§ TO DO:
- a) Reproduce the passage of the Eberron post starting with "Sep 19, 2014" and going on through "avant-garde-fantasy Dark Sun.".
- b) Please explain, in one to three sentences, why the Eberron post says clerics of a particular god in that setting can be any alignment and still draw upon magical power.

==== PAGE

Sep 19, 2014

Eberron in D&D Fifth Edition

So, my favorite setting for D&D is Eberron, hands down. Eberron (the brainchild of creator Keith Baker) was the result of a contest during the 3.5 edition days, and initially I was skeptical. It's a very different setting from the generic-fantasy Forgotten Realms, and the avant-garde-fantasy Dark Sun.

Instead, Eberron as a setting tries to combine film noir plot elements with pulp-magazine-style action and D&D fantasy tropes. What does this mean?
  • Film noir is a term that describes Hollywood crime drama films from the 1940s and 50s; Wikipedia says the films are "stylish... [and] emphasize cynical attitudes and sexual motivations." These are more "realistic" motivations that many characters have had in D&D. The movies had duplicitous patrons using the protagonists as expendable pawns, and shades-of-gray characters; even the most evil villain might have redeeming qualities, and the most saintly character might end up the real villain of the piece.
  • Pulp magazines were glossy, sensationalistic magazines that became popular in the 1920s and 30s. Slick and cheap, with lurid covers promising exciting stories, they were a mainstay of popular culture at the time. Many memorable characters were introduced in the heyday of the pulps, like the Shadow and the Spider. While the pulps covered every conceivable genre, from early science fiction to romance, the most popular pulps featured violence and death-defying action, ornamented by some of the great illustrators of the time. A pulp hero could be jumping from one plane to another one week, then dodging death traps in a Mayan temple the next, trying to solve the mystery or foil the plot of the villain.
  • D&D fantasy has become a specific genre of fantasy literature. It involves "typical D&D" character archetypes (fighter, thief, paladin, etc.); "typical D&D" races (elves, dwarves, orcs, etc.); finger-waggling, dress-wearing wizards; polytheistic faiths that grant magical powers to followers; and so on. Some elements, such as the presence of murderhobos, are optional but also sadly iconic.
Eberron tries (effectively, IMO) to combine these. The setting has several elements that appeal to me:
  • A de-emphasis on alignments and a removal of definite gods from mundane affairs. Clerics of a particular god can be any alignment and still draw upon magical power, because that power comes from faith, not necessarily from some otherworldly source. This allows the DM all sorts of fun plot elements to explore that are otherwise absent in D&D. For example, a weird cult isolated to one small town in the Forgotten Realms will require a mage-charlatan or some other huckster to explain its apparent miracles. In Eberron, the cult leader who honestly believes the dogma of his religion gets to perform "magic" based on his (and his followers') beliefs. The players would have to work much harder to convince people the cult is a sham.
  • A good in-game rationale for psionics. Psionics are the weird power of the Realm of Dreams where they intrude into the mundane plane.
  • A planar cosmology with a lot of breathing room. The planes of Eberron aren't solidly-placed in some Great Wheel; instead, they ebb and flow, drawing closer or retreating according to poorly-understood planar mechanics. This gives a whole specialty of scholars room to argue and develop. Not to mention a field day for astrologer characters.
  • A history full of fallen empires and destroyed civilizations and cultures. Humans are not the first culture of Eberron, nor were the elves. The kobolds and lizardmen have an older civilization, based on that of the dragons which is even older. Even the hobgoblins/goblins/bugbears have an older claim than humans.

========
==== DATA EXTRACT

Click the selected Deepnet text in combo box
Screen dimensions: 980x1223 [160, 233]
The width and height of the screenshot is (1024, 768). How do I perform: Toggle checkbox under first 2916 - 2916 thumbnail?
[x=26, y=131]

========

§ TASK RESULTS:
- a)
Sep 19, 2014

Eberron in D&D Fifth Edition

So, my favorite setting for D&D is Eberron, hands down. Eberron (the brainchild of creator Keith Baker) was the result of a contest during the 3.5 edition days, and initially I was skeptical. It's a very different setting from the generic-fantasy Forgotten Realms, and the avant-garde-fantasy Dark Sun.

- b) In Eberron, a cleric's magical power comes from faith, not necessarily from some otherworldly source. As a result, a cleric of any alignment can still draw on that power.